Sacrificar un político a los dioses hasta que todo esto se calme

Leyendo comentarios, mensajes, frases y consejos me iba dando cuenta que casi ha dejado de ser una broma: la crítica y la indignación han dado paso al linchamiento (si no literalmente físico, sí en todo lo demás: moral, económico, profesional, de prestigio…), al más puro estilo de las sociedades primitivas que buscan calmar las iras de una especie de malvada deidad, que no reconocen y que en el fondo está exactamente en el centro de sus entrañas. Lejos de animarme a practicar en mi modesto vientre la técnica ritual del desentrañamiento japonés (no tengo katana en casa, y dudo mucho que valga el cuchillo jamonero que me vino con la pata de Montesano), y mucho menos dispuesto aún a ser incinerado en una pira pública en medio de la Plaza de España (por muy bonita que la hayan dejado con el dichoso “charco”), me lancé a reflexionar un poco –no mucho, ya se sabe: los políticos somos “cortitos” todos y debemos racionar nuestras escasas neuronas- sobre ese sentimiento cada vez más extendido, aunque quizá no tan explícito como en esa página.

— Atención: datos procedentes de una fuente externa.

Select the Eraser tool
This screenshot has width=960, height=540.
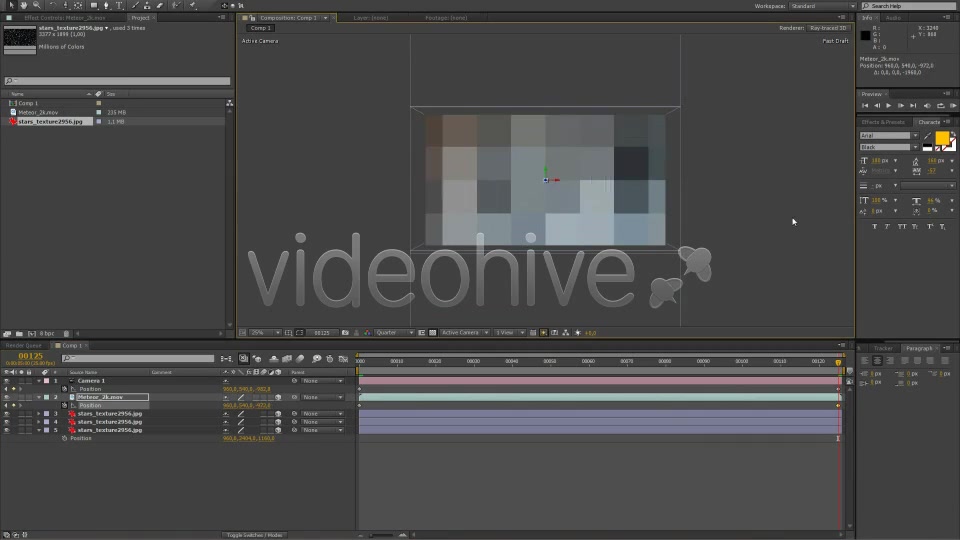(160, 6)
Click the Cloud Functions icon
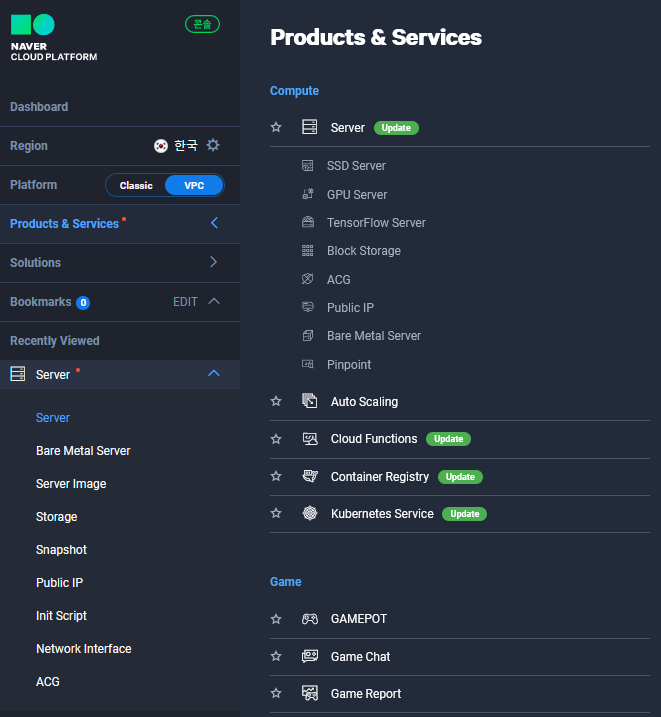The height and width of the screenshot is (717, 661). pos(310,439)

Evidentemente, la reflexión debe iniciarse con el reconocimiento del primer “culpable” de tal situación: los propios políticos. Pero no tanto por las torpezas o maldades que puedan cometer (por muchas y graves que sean) sino porque utilizan tanto tiempo y esfuerzo, y durante tantísimo tiempo a desgastar al adversario por todos los medios a su alcance (y no refiero sólo a los de distinto Partido), que ya resulta absolutamente imposible distinguir la crítica fundada de la demagogia rastrera, la petición de explicaciones de la mentira calumniosa… y sobre todo, sobre todo, el argumento más comúnmente utilizado para la defensa y el ataque: “¡…y tú, más!”.

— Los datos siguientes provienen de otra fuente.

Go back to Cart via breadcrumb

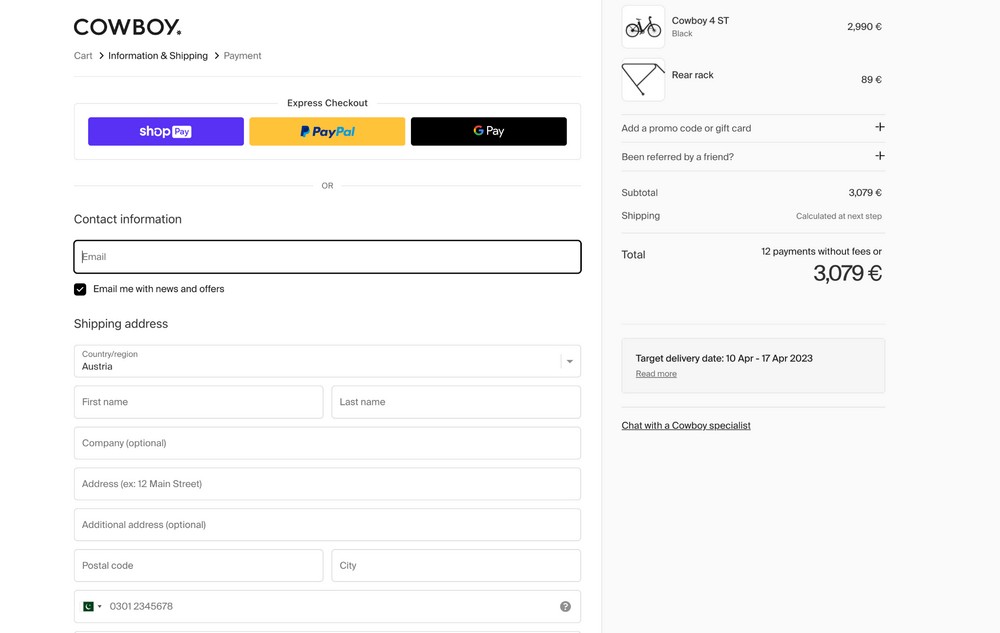pyautogui.click(x=83, y=55)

Los medios de comunicación (no, no estoy matando al mensajero) lejos de ser un espectador privilegiado, y mucho menos un factor catalizador y útil a la democracia, ha funcionado como un perverso y perfecto aliado de estas maneras de hacer política. ¿Creen ustedes, de verdad, que hay menos cantidad de golfos, inútiles, majaderos, corruptos, torpes o ignorantes entre los políticos que entre los periodistas (o los taxistas, o los abogados, o los fontaneros, o los repartidores de pizzas)? Sinceramente, no… aunque es igualmente cierto que se puede y se debe ser mucho más exigente con unos que con otros.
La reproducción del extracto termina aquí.